質問した瞬間に態度が変わる/条件が文章で出ない/決断を急かす——この3つが出たら、参加しない判断が最も安全です。
インスタ始めSNSで横行しているDM勧誘例
インスタをはじめSNSで、「個人事業主の輝ける場を提供してる団体があるから、zoomしませんか?」という誘いがあるそうです。
筆者の契約先のフリーランスの方にもDMが届いたそうなので、詳細を尋ねてみました。
様子を聞いてみると、こういう顛末らしいです。
一度断っても引かず、「どうしても」と押されてZoomに参加すると話のゴールはシンプルで
最終的に「33万円払えば参加できます」とのこと。
事故りやすい構造
こういう場合、良い悪いの判断を“内容”ではなく“流れ”で見みると良いです。
なぜなら、こういう場は中身以前に「構造」で事故が起きるからです。
DM → Zoom → 高額提示
この流れ自体は、違法でもなんでもありません。
ただ、トラブルが起きやすい典型パターンなのも事実です。
筆者が一番ひっかかったのは、金額ではなく「反応」です。
こちらが断る理由を述べると、相手が不機嫌になり、怒り出して、「あなたには合わないですね」となるそうです。
これ、めちゃくちゃ大事なサインです。
断る理由や質問は歓迎なはず
本来、誠実なサービスほど、疑問点を出しても嫌がられません。
むしろ高額になればなるほど、「納得してから決めてください」が自然な態度になります。
逆に、具体的な質問をしたり、断ると伝えた瞬間に空気が悪くなる場合。
それは、商品ではなく“場の空気”で決めさせようとしている可能性が上がります。
ここで勘違いしがちなのが、「断りにくい雰囲気」=「良いコミュニティ」ではない、ということ。
断りにくい空気は、ただの圧です。
そして圧は、後から必ず歪みになります。
筆者の考えでは、こういう高額コミュニティに参加するかどうかは、
「払えるか」ではなく、
「払った後に、冷静に撤退できる設計か」
で判断したほうが安全です。
安心して契約するために必要な3点
具体的には、この3つ。
1)質問しても嫌な顔をされないか
高額ほど質問は正当です。ここで態度が変わるなら、警戒。
2)契約条件が文章で明確か
キャンセル規定、返金規定、提供範囲、責任範囲。
ここが曖昧なら、トラブルは“運”になります。
3)決断を急かされないか
「今決めると得」「今日だけ」「今すぐ」。
この瞬間、判断軸は“商品”から“焦り”にすり替わります。
そして筆者が今回一番伝えたいのは、ここです。
「参加しないと損」ではなく、「納得できないなら、参加しないのが得」
これは強がりではありません。
ビジネスを続ける人ほど、“納得できない買い物”をしないからです。
自分自身の軸をブレさせないために
こういう“被害に近い話”は、相手を叩く目的でSNSに名前を晒して勝ちにいくのは、おすすめしません。
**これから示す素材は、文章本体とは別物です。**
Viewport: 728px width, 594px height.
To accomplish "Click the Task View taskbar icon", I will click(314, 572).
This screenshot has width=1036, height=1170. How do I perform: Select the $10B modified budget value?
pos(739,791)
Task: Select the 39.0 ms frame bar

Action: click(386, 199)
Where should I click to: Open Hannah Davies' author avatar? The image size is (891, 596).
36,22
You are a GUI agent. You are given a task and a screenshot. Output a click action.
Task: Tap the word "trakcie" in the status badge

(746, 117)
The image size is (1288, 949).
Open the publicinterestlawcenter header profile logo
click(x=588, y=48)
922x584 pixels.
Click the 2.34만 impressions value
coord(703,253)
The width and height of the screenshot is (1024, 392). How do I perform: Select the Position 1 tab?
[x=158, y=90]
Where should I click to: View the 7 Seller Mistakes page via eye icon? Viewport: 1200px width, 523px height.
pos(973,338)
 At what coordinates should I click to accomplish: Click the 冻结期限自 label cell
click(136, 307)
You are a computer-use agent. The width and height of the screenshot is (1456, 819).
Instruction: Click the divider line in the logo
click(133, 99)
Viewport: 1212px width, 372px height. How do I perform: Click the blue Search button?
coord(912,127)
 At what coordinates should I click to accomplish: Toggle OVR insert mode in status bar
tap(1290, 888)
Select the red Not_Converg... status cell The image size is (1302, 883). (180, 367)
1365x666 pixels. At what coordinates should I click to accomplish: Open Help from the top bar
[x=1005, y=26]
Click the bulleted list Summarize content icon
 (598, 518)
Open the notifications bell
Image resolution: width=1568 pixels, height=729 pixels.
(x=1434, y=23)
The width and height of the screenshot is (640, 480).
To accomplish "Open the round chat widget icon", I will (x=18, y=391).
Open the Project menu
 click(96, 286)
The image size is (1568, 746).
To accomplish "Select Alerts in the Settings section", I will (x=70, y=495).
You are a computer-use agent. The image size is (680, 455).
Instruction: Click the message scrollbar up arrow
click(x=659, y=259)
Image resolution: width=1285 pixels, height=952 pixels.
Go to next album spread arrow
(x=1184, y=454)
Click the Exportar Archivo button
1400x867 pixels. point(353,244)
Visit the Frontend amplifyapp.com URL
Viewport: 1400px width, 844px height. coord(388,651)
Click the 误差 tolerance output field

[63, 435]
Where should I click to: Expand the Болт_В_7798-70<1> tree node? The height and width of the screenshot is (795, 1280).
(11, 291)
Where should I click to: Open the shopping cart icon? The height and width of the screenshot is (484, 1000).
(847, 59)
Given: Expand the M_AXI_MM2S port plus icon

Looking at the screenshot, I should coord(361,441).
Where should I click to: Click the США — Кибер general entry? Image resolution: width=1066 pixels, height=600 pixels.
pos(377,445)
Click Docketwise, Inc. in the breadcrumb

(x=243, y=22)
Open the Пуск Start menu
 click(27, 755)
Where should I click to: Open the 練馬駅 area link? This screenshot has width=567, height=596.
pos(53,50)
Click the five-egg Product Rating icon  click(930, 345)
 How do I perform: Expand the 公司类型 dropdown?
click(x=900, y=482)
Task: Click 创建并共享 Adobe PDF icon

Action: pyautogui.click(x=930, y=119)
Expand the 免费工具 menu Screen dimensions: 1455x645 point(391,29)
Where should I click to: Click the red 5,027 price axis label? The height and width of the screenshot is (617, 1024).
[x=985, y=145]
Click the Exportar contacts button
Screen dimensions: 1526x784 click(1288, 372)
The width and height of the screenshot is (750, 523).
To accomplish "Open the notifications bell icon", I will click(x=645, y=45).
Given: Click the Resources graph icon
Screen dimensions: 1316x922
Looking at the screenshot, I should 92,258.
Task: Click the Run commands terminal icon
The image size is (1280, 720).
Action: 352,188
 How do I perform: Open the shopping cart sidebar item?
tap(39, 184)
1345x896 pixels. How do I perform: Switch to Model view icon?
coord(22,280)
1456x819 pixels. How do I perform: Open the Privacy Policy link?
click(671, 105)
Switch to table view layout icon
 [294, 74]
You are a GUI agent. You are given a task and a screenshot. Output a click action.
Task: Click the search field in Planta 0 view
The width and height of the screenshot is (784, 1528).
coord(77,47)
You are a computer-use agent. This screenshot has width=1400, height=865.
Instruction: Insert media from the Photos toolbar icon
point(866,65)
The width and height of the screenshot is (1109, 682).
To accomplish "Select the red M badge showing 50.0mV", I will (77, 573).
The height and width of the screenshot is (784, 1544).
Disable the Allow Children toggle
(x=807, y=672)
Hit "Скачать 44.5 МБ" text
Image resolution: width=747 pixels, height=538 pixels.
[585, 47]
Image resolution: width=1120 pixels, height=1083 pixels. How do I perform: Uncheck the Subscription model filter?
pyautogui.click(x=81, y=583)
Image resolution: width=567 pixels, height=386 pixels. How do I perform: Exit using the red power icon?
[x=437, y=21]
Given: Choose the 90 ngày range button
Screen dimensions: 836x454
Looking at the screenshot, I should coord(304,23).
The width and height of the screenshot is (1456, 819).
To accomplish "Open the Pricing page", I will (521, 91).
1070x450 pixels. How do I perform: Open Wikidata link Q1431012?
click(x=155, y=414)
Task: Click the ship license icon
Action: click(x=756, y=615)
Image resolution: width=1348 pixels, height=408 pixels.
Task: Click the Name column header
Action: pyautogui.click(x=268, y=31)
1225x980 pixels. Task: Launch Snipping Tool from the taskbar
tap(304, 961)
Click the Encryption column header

理由はシンプルで、気づくと自分の判断軸が「相手を倒すこと」に寄って、自分の軸が崩れていくからです。
でも、構造の話として共有する価値はあります。
なぜなら、同じ型の勧誘は、形を変えて何度でも出てくるからです。
なので、ここで書いています。
DM → Zoom → 高額
この流れが来たら、まず一呼吸。
質問して、嫌な顔をされたら、それが答えです。
余談:その組織の公式サイトを見てきました
あえて組織名は掲載しませんが、その組織のサイトを見に行ったら、キラッキラの女性を演出した画像やサイトのエフェクトを使った見かけ上はクオリティー高いサイトでした。
しかし、さらにサイトの中身をのぞいてみると、成功には程遠い加盟店の数々。
きっと断れなかった結果、ここに掲載されているのだろうなと。継続の際、断ると同じように不機嫌な態度が待っているのが想像に容易いなという印象でした。
その組織自体が悪いかどうかは知りません。ただ、ネットでの評判を調べると
- 入会金30〜33万円提示の報告が複数あるあり
- 紹介・拡散を促すコミュニティ構造の指摘あり
- 高額会費に対し成果実績が不透明という指摘あり
- ネガティブ口コミが散見されるとのまとめ記事あり
などが、簡単に見つかりました。そういうことなのでしょう。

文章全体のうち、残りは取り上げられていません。